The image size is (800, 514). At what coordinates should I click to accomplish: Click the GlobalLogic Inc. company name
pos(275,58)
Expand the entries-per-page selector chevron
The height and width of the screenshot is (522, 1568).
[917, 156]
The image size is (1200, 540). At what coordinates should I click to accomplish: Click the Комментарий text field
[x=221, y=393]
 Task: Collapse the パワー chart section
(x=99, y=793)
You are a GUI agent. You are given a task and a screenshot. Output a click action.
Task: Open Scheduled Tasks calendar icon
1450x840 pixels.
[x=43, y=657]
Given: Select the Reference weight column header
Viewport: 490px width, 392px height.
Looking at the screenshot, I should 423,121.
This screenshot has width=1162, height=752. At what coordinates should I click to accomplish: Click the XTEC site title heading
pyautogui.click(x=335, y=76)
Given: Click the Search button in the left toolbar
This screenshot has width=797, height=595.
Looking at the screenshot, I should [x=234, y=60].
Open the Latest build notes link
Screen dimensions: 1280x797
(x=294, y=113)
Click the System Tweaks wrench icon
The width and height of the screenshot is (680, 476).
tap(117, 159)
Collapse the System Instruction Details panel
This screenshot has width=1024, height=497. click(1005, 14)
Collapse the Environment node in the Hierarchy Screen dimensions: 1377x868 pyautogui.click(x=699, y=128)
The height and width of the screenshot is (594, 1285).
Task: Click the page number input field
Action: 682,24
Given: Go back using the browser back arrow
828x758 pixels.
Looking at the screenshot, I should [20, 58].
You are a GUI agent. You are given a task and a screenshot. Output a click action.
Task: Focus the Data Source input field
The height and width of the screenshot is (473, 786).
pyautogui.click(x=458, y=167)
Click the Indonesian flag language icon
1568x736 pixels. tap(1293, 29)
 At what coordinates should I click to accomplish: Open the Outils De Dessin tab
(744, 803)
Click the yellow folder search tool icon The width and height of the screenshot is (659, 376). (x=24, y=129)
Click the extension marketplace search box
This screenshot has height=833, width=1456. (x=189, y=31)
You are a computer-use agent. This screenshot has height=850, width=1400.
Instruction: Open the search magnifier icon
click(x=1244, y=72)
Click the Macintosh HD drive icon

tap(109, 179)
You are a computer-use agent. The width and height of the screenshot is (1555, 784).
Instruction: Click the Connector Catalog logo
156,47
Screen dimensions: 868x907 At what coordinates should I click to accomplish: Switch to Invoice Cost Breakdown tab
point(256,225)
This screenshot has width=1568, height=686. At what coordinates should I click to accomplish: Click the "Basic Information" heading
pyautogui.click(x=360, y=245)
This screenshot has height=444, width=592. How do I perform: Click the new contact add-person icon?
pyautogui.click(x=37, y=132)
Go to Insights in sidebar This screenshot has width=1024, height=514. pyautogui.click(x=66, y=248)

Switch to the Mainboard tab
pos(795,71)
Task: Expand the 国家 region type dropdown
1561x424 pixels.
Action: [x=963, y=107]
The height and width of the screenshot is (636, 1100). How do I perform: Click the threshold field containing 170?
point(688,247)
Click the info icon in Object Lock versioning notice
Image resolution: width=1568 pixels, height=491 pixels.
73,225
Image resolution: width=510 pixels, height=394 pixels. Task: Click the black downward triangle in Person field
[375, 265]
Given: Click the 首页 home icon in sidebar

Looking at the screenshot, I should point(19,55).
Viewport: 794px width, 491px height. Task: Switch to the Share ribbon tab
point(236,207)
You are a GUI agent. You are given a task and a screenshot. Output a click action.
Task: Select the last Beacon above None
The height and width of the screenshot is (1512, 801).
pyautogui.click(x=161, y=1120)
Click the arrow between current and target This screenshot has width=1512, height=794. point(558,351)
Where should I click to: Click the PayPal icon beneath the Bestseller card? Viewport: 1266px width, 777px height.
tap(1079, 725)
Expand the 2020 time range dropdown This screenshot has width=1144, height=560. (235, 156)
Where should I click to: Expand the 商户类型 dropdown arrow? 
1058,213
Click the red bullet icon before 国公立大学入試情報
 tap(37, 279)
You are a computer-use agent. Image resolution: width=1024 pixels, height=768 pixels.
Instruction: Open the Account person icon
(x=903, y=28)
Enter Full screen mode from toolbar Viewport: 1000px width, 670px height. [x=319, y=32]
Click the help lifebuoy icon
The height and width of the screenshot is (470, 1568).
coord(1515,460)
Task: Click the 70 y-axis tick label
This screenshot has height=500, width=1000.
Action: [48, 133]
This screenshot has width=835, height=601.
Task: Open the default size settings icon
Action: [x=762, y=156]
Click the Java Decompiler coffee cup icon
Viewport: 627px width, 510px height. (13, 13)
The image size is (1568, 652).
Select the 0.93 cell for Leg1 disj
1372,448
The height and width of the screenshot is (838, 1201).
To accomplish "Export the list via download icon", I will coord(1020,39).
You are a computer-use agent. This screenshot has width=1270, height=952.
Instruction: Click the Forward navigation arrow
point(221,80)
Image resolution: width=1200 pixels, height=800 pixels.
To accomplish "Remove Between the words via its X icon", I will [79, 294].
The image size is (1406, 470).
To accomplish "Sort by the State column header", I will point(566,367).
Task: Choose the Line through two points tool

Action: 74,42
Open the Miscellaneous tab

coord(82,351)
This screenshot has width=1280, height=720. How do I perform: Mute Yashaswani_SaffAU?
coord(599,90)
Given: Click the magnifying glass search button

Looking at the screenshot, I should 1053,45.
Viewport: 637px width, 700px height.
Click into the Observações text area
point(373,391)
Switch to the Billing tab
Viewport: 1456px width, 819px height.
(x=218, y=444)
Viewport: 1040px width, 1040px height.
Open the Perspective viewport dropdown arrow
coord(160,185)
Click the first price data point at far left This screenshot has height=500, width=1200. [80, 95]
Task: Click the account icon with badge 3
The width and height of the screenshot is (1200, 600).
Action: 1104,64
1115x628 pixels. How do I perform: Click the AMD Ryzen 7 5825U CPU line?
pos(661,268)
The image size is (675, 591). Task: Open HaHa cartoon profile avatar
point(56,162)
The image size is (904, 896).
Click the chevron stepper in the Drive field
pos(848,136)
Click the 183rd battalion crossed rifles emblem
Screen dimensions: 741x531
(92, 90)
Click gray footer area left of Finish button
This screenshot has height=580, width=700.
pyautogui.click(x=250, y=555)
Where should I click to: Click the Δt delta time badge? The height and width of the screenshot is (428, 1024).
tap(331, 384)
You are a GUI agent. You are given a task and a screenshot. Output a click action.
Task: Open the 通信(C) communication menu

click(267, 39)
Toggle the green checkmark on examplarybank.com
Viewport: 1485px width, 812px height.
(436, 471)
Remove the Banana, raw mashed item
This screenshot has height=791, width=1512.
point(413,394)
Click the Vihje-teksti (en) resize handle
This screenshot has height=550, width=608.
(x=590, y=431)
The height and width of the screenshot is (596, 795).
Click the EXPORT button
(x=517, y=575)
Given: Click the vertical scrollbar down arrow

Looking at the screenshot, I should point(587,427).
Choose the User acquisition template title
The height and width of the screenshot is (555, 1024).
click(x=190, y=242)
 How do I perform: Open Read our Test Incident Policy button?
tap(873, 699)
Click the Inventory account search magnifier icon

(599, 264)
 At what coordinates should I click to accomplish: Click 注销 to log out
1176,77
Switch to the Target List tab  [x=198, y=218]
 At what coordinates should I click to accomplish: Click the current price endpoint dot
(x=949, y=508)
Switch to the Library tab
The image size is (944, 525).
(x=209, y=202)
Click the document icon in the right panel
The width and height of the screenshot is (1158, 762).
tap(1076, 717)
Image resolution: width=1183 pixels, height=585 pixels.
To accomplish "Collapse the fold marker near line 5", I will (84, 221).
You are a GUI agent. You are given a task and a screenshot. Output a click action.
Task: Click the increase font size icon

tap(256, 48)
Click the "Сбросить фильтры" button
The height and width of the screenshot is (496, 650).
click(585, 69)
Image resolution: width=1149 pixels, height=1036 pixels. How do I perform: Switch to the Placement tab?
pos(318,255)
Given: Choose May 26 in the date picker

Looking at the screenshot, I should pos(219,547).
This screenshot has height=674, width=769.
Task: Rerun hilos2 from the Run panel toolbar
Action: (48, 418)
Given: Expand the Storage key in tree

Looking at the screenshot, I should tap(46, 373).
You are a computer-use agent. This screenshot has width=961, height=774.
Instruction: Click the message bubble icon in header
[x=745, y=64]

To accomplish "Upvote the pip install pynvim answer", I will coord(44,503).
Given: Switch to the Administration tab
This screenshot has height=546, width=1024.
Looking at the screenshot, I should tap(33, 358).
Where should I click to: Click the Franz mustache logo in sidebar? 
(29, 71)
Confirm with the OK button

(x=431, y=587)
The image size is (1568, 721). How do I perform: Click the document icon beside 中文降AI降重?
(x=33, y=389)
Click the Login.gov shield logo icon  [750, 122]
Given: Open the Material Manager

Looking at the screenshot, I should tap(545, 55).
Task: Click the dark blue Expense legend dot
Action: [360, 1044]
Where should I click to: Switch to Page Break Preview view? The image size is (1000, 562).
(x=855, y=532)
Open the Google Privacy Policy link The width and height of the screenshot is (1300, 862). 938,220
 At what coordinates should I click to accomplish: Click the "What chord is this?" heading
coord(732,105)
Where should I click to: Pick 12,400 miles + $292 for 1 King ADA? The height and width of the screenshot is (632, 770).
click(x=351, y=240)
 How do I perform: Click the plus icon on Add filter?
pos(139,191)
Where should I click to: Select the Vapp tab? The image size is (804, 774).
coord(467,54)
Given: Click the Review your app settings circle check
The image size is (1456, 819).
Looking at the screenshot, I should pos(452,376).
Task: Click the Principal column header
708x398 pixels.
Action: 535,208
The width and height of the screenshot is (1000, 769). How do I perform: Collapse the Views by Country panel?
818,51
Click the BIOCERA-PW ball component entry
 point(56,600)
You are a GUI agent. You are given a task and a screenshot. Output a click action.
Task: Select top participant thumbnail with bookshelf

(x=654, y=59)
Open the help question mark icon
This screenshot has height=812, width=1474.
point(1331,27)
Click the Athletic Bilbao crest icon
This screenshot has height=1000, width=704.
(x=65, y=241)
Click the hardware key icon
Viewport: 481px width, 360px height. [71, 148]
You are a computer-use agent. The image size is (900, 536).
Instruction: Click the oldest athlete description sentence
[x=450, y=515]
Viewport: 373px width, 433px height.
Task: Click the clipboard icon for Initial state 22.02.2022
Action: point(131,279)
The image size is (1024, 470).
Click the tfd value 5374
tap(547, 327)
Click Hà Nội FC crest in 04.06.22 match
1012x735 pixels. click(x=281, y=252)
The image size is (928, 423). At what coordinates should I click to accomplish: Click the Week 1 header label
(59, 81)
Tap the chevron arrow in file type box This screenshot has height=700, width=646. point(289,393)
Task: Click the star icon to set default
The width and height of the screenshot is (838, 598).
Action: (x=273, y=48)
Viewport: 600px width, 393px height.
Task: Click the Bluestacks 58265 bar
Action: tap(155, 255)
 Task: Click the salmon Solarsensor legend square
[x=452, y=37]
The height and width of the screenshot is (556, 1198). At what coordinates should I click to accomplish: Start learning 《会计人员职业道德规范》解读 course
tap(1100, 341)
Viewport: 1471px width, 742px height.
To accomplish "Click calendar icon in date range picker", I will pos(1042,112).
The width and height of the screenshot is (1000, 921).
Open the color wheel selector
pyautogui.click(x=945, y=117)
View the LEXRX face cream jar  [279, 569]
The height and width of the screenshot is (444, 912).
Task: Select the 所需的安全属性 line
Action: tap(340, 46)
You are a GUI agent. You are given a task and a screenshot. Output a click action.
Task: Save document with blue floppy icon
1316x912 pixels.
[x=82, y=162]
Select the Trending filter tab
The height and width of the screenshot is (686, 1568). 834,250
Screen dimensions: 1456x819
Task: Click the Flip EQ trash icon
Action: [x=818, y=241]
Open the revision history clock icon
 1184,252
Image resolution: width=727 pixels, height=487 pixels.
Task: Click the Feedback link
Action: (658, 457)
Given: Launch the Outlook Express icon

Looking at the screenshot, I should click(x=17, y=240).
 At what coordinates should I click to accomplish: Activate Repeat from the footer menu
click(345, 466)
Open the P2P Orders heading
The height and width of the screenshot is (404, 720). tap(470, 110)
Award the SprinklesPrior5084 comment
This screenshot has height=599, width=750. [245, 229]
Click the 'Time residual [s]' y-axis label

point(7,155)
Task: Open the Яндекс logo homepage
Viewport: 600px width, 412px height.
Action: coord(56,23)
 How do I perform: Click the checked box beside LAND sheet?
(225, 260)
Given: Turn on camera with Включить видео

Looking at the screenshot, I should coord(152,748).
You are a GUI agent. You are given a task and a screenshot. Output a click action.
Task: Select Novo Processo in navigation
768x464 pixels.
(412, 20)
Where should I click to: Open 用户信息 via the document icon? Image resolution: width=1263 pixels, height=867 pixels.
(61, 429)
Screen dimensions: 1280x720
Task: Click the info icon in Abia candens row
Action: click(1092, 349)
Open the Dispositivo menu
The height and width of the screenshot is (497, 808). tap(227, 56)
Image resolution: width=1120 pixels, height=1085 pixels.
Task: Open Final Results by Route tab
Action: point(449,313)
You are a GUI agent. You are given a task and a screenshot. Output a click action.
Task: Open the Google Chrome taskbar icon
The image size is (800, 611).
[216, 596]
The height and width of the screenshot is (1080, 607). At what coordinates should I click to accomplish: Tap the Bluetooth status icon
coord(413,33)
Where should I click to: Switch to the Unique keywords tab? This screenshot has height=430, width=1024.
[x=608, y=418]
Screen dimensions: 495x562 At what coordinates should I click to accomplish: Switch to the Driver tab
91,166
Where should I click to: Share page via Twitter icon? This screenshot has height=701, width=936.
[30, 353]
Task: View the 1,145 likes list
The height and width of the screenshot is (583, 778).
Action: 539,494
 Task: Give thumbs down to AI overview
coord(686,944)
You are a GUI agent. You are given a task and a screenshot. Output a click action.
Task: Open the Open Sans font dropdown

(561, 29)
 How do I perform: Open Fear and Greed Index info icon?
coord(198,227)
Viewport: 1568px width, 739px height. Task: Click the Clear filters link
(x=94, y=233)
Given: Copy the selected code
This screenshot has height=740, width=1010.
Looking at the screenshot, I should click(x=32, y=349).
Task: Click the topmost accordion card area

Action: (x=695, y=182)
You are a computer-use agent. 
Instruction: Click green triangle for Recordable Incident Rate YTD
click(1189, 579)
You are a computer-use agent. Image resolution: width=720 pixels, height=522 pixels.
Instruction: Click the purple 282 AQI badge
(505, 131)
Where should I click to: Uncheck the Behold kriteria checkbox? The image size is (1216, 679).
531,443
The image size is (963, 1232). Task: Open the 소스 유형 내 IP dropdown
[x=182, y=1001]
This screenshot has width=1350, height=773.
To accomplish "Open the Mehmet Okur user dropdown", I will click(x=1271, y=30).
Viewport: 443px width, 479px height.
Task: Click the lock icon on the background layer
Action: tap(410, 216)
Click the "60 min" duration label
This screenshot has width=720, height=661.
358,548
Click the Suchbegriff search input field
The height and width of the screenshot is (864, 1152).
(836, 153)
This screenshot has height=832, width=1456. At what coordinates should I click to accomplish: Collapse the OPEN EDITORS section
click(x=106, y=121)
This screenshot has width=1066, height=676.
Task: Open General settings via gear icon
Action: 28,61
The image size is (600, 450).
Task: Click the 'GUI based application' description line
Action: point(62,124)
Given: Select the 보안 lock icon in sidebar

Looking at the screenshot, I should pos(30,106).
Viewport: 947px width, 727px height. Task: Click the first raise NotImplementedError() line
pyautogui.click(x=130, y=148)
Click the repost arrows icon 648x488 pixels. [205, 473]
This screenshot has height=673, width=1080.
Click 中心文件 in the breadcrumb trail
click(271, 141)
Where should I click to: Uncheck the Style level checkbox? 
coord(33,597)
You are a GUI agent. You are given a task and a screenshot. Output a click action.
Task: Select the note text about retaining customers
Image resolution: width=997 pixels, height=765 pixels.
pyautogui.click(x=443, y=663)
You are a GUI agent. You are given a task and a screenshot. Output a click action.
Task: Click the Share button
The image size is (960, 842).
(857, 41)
————————
### Aim
Rewrite each line from the one with "Where should I click to: Share" up to and including the one with "coord(686,944)". Leave the request lines unchanged, but multiply every click coordinate in the answers by 1.3 and round to a whole number, with halves rounded up.

### Finished exercise
Where should I click to: Share page via Twitter icon? This screenshot has height=701, width=936.
[39, 459]
Task: View the 1,145 likes list
The height and width of the screenshot is (583, 778).
Action: 701,642
 Task: Give thumbs down to AI overview
coord(892,1227)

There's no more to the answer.